### [Activity]
Retype exactly what appears below from the line containing "How do I perform: Click the '...'" down to the line containing "You are a computer-use", keeping both end lines. Do not include pictures.

── Recorded data ──

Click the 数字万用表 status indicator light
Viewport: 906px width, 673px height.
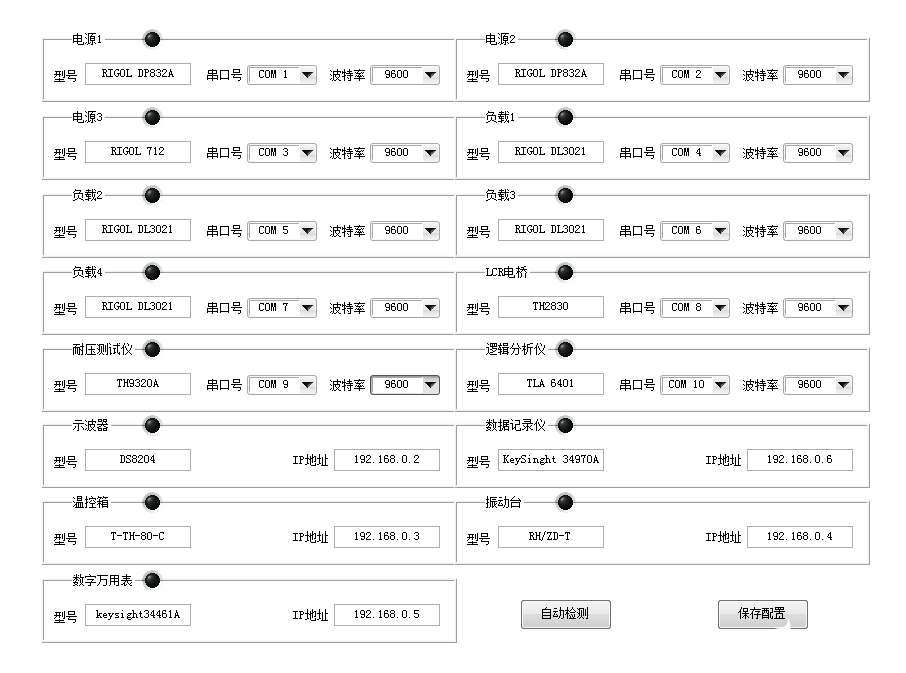[x=152, y=580]
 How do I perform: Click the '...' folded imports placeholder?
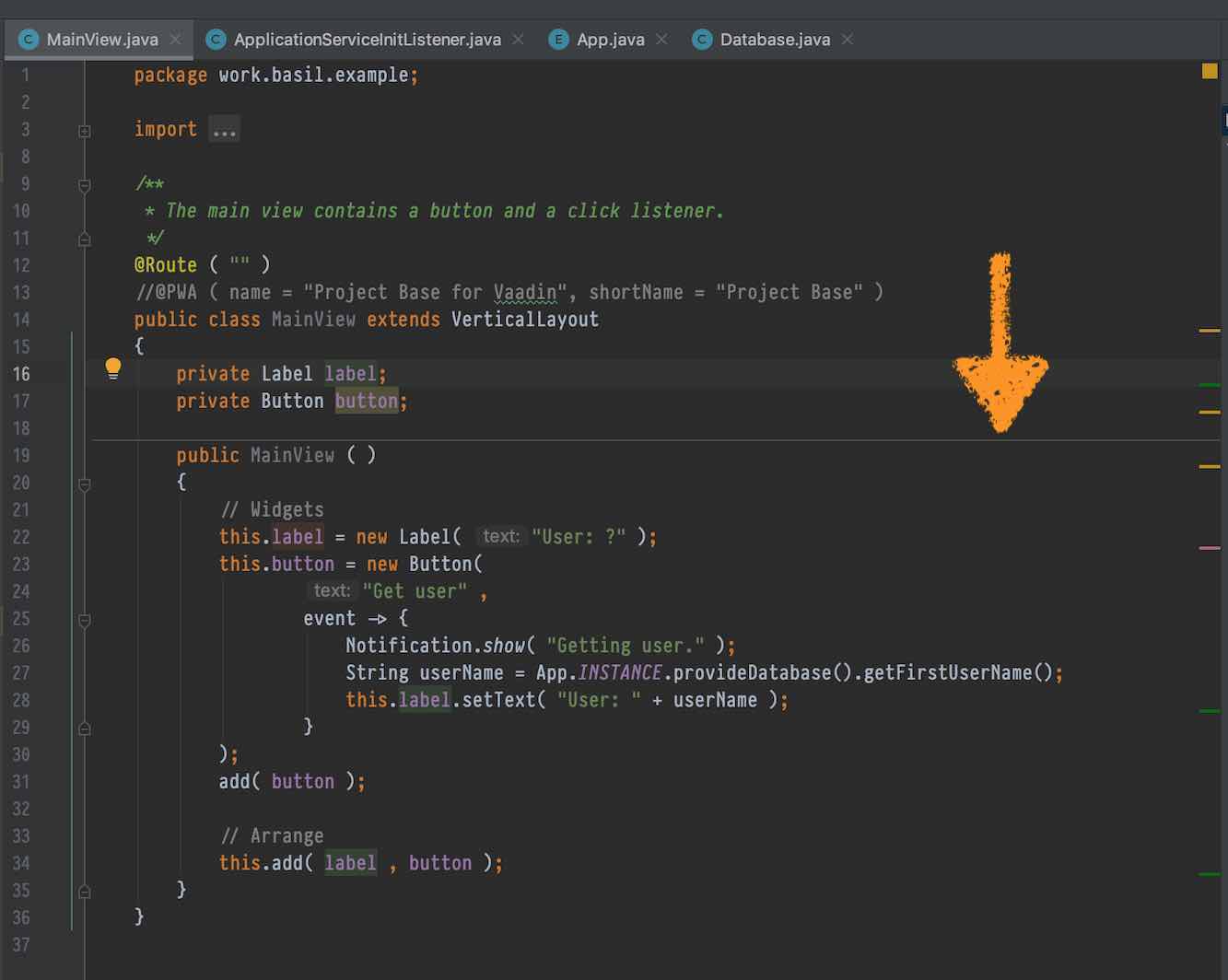click(x=224, y=129)
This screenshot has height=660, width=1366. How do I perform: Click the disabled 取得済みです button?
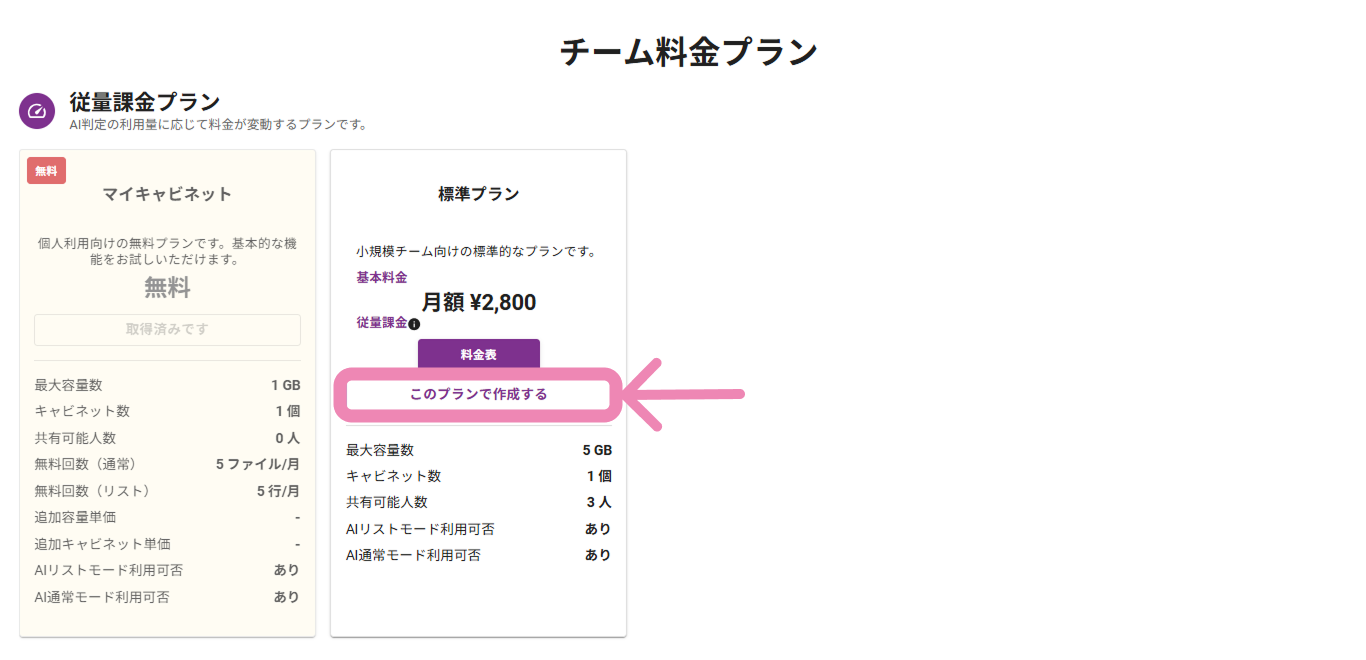(167, 329)
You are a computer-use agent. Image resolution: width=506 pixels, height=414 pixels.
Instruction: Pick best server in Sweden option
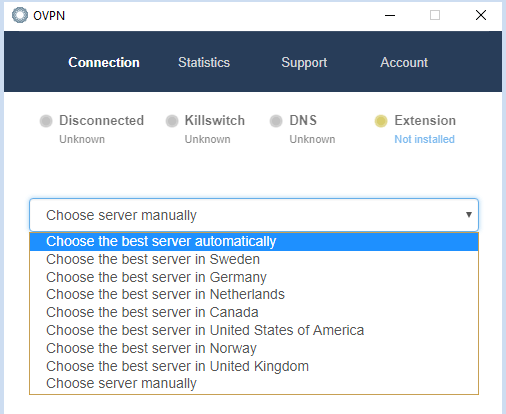click(x=254, y=259)
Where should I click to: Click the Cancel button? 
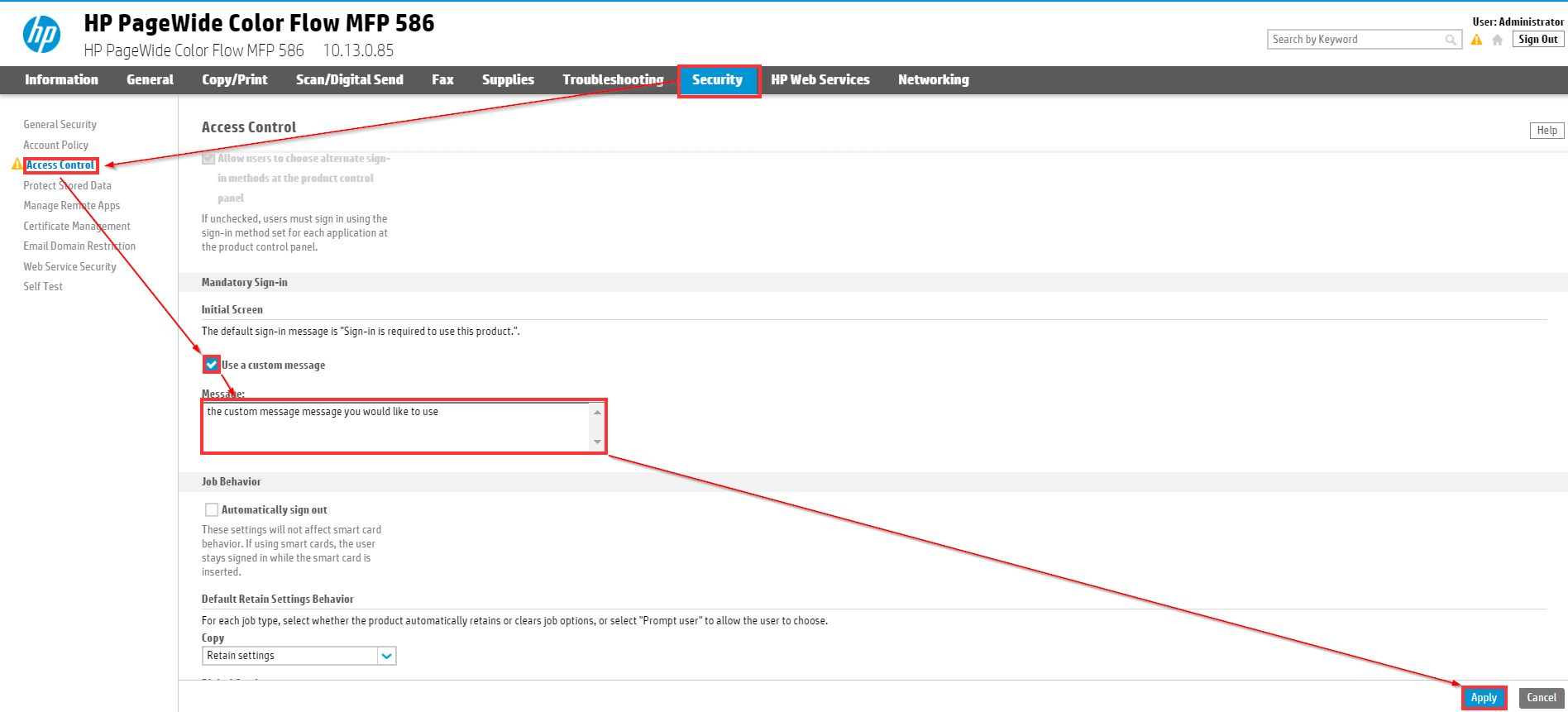[x=1541, y=698]
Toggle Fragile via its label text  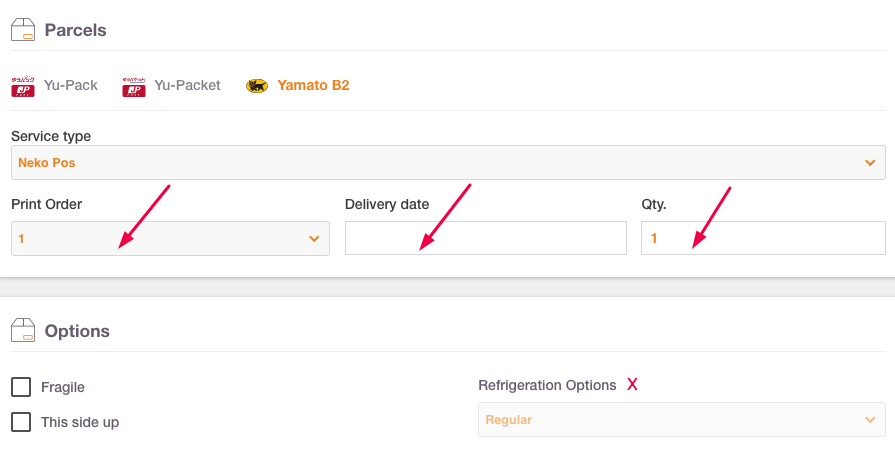[x=63, y=387]
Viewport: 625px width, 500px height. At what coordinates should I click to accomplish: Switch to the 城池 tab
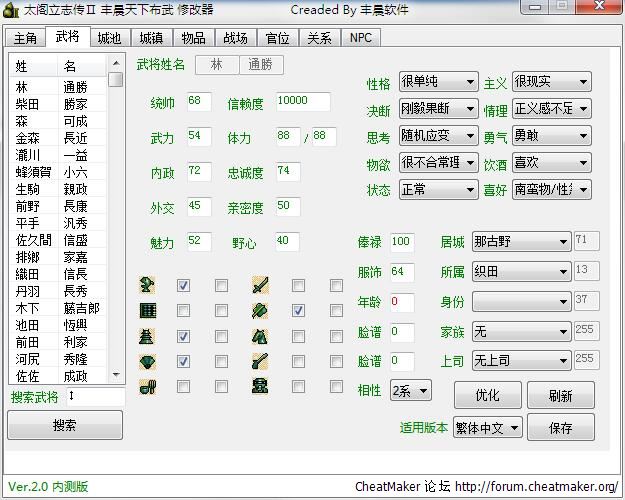pyautogui.click(x=109, y=38)
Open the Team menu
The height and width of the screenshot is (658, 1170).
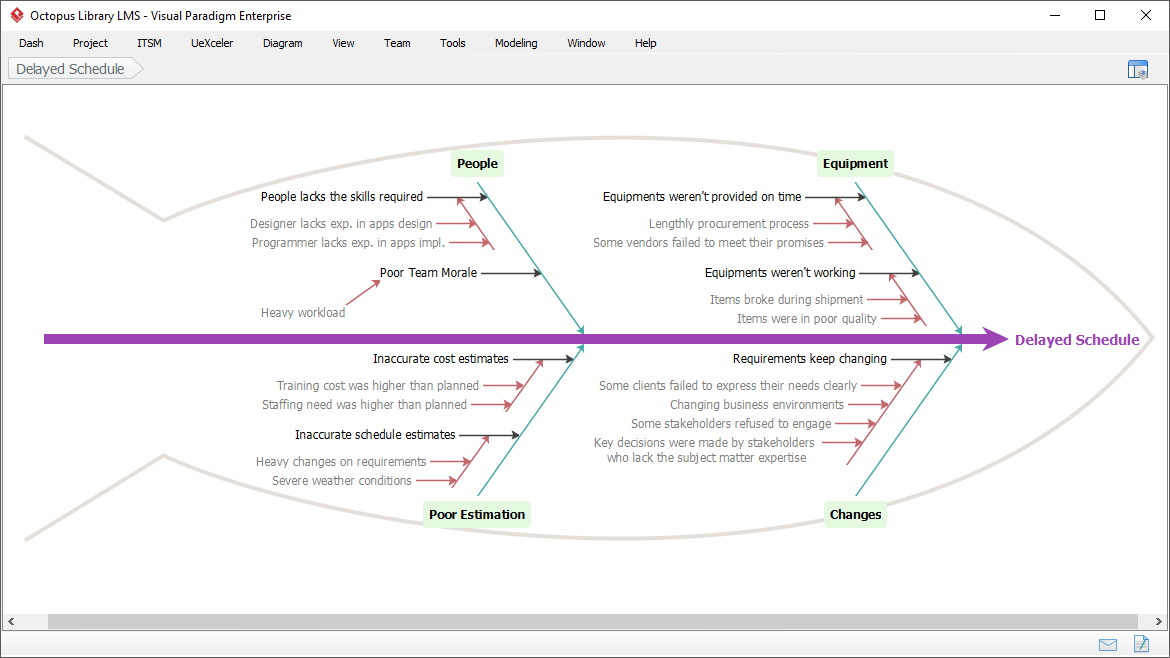397,43
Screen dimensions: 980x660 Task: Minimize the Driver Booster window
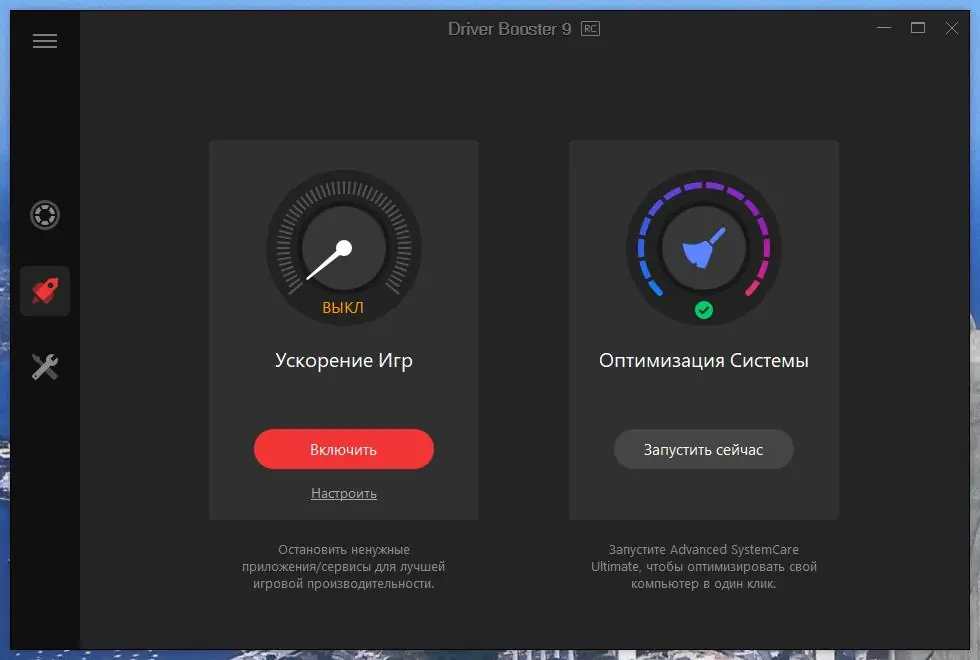coord(883,28)
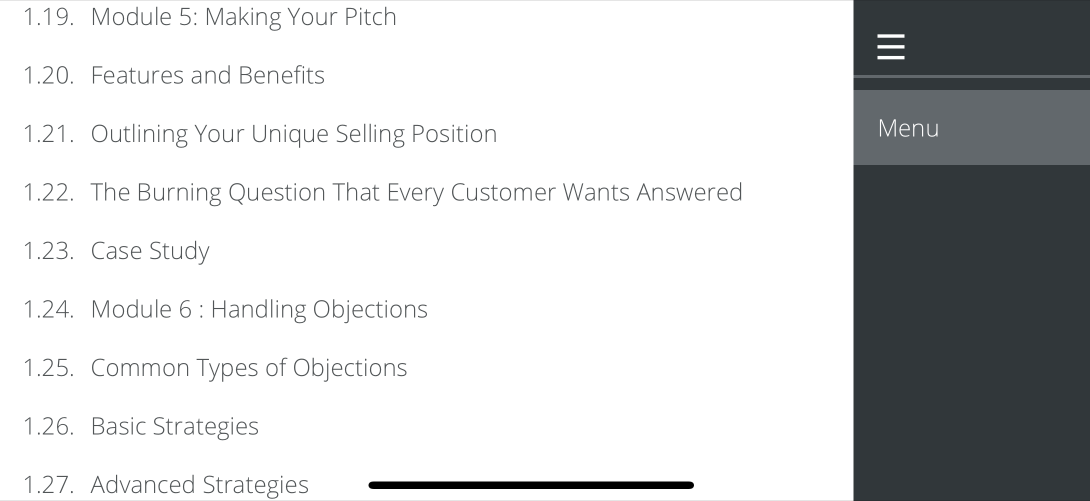Click the 1.19. list number

tap(49, 17)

───

### [Reply]
 How do I perform: Click the '...' folded imports placeholder?
click(x=224, y=129)
This screenshot has height=660, width=1366. How do I perform: Click the disabled 取得済みです button?
(167, 329)
You are a computer-use agent. Image resolution: width=506 pixels, height=414 pixels.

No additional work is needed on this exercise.